Après les nominations du 10 septembre, les leaders de Diomaye Président se rebellent à Kiiraay

Après les nominations annoncées lors du Conseil des ministres tenu exceptionnellement jeudi 10 septembre, la contestation s’est amplifiée au sein des leaders de la Coalition Diomaye Président réunis à Kiiraay, Les Patriotes républicains. Ils reprochent au président Bassirou Diomaye Faye d’avoir favorisé des ralliés de la dernière heure, alors que plusieurs responsables engagés à ses côtés depuis le début n’ont pas été retenus.

Cette rébellion à Kiiraay des leaders de la Coalition Diomaye Président s’exprime depuis vendredi dans leur panel. Les concernés parlent de déconsidération, de manque d’informations et d’une absence de communication avec le chef de l’État. Ils déplorent également de ne pas avoir été reçus par le président depuis la rupture avec Ousmane Sonko et le Pastef.

Des audiences et une création de parti contestées

Selon les éléments rapportés par senenews, aucune rencontre officielle ou officieuse n’aurait été organisée avec ces responsables, pas même par l’intermédiaire d’une délégation. Ils affirment aussi que la création du nouveau parti présidentiel ne leur aurait pas été présentée avant son annonce aux maires, invités à y adhérer comme membres fondateurs.

Consigne A: Selon l'article sur la fronde au sein de la Coalition Diomaye Président, que reprochent les leaders réunis à Kiiraay au président après les nominations du 10 septembre ? Répondez en une à trois phrases.
Consigne B: Rédigez la suite de l'article sur la fronde des leaders de la Coalition Diomaye Président à Kiiraay, après sa dernière phrase.

Données brutes:

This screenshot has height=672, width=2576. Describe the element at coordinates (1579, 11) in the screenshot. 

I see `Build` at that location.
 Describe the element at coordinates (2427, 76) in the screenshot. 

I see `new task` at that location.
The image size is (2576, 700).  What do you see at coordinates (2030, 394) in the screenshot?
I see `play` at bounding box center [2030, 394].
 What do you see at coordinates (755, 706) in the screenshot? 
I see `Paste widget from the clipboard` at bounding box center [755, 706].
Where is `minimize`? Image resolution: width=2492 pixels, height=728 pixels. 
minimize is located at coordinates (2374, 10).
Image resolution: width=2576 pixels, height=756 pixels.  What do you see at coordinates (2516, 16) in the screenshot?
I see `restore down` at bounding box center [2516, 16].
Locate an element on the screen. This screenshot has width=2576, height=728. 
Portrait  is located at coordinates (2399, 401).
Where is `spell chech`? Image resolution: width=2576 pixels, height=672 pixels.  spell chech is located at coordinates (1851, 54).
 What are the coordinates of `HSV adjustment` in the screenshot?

Réponse A: Ils reprochent au président Bassirou Diomaye Faye d'avoir favorisé des ralliés de la dernière heure. Dans le même temps, plusieurs responsables engagés à ses côtés depuis le début n'ont pas été retenus.

Réponse B:
Un interlocuteur estime que la Coalition Diomaye Président aurait dû être informée et consultée avant cette démarche. Un autre affirme avoir appris par la presse la rencontre du 8 août, à laquelle les leaders se sont pourtant mobilisés, sans recevoir de mot particulier du président. Ils disent enfin découvrir régulièrement, dans la presse ou sur Facebook, les audiences accordées à d’autres responsables.

Les nominations du 10 septembre ont constitué, selon eux, un point de rupture supplémentaire. Le groupe WhatsApp de la coalition a été marqué par des messages dénonçant la frustration des militants restés fidèles au chef de l’État. B.D. a averti que le réveil pourrait être brutal si cette colère n’était pas entendue, tandis que P.D. a appelé à prendre en compte le silence et le recul de plusieurs camarades.

I.C. a de son côté déclaré que le silence ne traduisait pas une faiblesse et que les personnes engagées depuis les premières heures méritaient respect et considération. Un autre leader a lancé en wolof : « Golo di bey, baabun di dunde mo wara jeex ci rewmi », traduit par : « Le nègre travaille, le Blanc mange, cela doit cesser dans ce pays ».